What are your expectations for This Role?

You need to get a sense of what you’re in for with this new position, particularly what will be expected of you during the first three months on the job. “Asking about quarterly goals for the position is key to setting yourself up for success before you even accept an offer,” says Lindsay Shoemake, founder of career lifestyle site That Working Girl. “If your interviewer or potential manager doesn’t seem to provide a clear answer, that might be a red flag that they haven’t set clear expectations for the position.”

A related follow-up: “What is the biggest challenge I would face in this position?”

“Many interviewers will respond to this question by providing you with an honest overview of company politics that will help you to evaluate whether you can succeed,” says Joe Weinlick, senior vice president of marketing for Beyond.com “If the answer is, ‘You won’t have any challenges,’ beware! There are always challenges, and you may want to dig deeper before accepting a position.”

What Personalities Flourish Here?

This question is a must. Most managers can easily identify the type of person who would be successful in their organizations. Their answer will give you a better sense of whether you would be a good fit within the organization, says Jenn DeWall, a certified career and life coach. “It’s best to know this early on versus fighting to fit in and be the type of personality you’re not,” she says.

Data:

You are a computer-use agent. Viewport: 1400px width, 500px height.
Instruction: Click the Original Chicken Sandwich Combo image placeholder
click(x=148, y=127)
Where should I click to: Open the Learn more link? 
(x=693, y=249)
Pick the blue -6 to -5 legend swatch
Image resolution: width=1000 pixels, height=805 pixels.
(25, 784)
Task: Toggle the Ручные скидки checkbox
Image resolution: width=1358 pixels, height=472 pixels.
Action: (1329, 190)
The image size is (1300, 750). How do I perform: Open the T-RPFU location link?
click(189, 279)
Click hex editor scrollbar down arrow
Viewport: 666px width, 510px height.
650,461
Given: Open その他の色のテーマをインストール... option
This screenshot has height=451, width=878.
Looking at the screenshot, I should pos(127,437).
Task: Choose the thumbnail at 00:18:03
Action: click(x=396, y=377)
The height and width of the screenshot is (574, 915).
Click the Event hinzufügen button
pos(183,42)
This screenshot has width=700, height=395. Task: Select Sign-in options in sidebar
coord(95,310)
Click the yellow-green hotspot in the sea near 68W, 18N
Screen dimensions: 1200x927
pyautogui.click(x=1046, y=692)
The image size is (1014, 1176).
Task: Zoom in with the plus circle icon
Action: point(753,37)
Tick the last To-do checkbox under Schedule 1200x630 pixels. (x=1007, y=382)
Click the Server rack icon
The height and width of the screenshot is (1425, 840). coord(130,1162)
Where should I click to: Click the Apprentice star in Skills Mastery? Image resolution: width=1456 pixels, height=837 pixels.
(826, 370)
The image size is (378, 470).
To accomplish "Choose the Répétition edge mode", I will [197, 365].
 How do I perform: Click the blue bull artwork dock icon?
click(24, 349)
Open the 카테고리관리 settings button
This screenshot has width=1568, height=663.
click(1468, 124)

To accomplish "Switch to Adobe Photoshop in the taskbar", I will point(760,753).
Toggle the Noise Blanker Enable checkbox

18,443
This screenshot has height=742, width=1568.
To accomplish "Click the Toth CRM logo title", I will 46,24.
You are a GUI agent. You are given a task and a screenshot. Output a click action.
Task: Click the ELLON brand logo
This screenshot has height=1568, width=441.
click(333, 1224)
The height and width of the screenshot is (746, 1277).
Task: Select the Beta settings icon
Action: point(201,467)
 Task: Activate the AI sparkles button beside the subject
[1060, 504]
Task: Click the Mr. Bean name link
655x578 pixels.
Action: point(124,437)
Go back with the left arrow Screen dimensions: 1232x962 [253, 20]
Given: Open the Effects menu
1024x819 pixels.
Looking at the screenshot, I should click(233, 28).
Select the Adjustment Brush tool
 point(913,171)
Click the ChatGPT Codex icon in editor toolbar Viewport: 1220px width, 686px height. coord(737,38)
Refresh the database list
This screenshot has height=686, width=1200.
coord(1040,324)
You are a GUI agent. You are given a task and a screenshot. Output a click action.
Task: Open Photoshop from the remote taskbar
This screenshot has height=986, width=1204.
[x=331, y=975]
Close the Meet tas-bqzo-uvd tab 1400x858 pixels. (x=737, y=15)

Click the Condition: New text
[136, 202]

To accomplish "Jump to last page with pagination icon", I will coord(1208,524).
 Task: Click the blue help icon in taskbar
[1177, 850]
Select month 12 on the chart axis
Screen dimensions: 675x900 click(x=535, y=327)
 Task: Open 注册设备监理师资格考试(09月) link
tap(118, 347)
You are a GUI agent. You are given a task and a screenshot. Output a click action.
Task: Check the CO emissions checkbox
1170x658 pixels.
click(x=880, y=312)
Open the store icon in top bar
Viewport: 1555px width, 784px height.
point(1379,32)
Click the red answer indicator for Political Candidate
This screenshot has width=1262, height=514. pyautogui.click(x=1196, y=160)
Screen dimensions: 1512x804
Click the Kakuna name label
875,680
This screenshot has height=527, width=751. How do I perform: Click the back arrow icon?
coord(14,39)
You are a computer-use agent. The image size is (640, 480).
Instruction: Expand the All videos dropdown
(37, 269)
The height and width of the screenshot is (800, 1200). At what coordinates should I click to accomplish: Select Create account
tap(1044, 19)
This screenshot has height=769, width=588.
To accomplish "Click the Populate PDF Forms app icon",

Required action 1: Name every person quoted in the text on interview questions.
Required action 2: According to the text on interview questions, what kind of site is That Working Girl?
Required action 3: Carry on the text on interview questions from the point where it ends.

Answer 1: Lindsay Shoemake, Joe Weinlick, Jenn DeWall

Answer 2: A career lifestyle site.

Answer 3:
What Personal or Professional Development Opportunities Exist?

Learning about a company’s commitment to development can signal how much the organization values its employees, says Maria Katrien Heslin, founder of Business Boostcamp. “For example, there are some organizations that do not provide training or time off for professional development. Some have overly strict policies on employees being able to attend conferences,” she explains. “Organizations like this most often are pretty old-school in their management approach.”

What’s the Typical Career Path for This Position?

“For those who are goal oriented, it’s important to know up front what you’re working toward,” DeWall says. “If you are eager to climb the corporate ladder and develop your resume and an employer indicates there aren’t career advancement opportunities, the position may be a dead end for you and your career goals.” Definitely something you’d want to know before taking a position that could lead you nowhere — and back on the job hunt in a couple of years.

What’s the Company Culture Like?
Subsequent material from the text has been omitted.